Description of the task:
Omit the images and reproduce the rest of the entries exactly.

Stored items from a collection
------------------------------------
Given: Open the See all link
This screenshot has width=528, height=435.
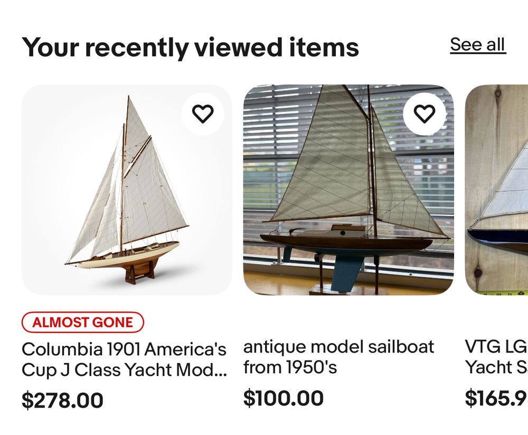Looking at the screenshot, I should click(478, 45).
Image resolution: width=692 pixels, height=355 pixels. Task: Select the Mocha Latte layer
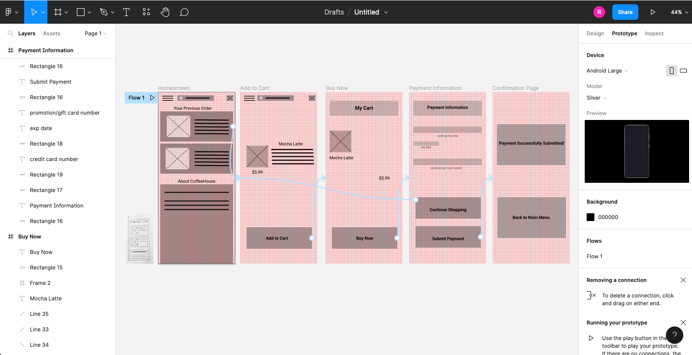45,298
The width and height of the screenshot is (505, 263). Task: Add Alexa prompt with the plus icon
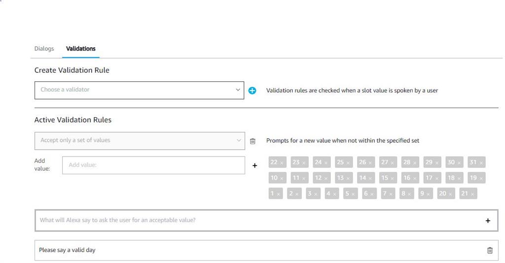[488, 221]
------------------------------------
Answer to the exercise:
Given: Open the See all link
This screenshot has width=528, height=435.
Looking at the screenshot, I should click(478, 45).
Image resolution: width=692 pixels, height=355 pixels. Task: Select the Mocha Latte layer
45,298
The width and height of the screenshot is (505, 263). Task: Add Alexa prompt with the plus icon
[488, 221]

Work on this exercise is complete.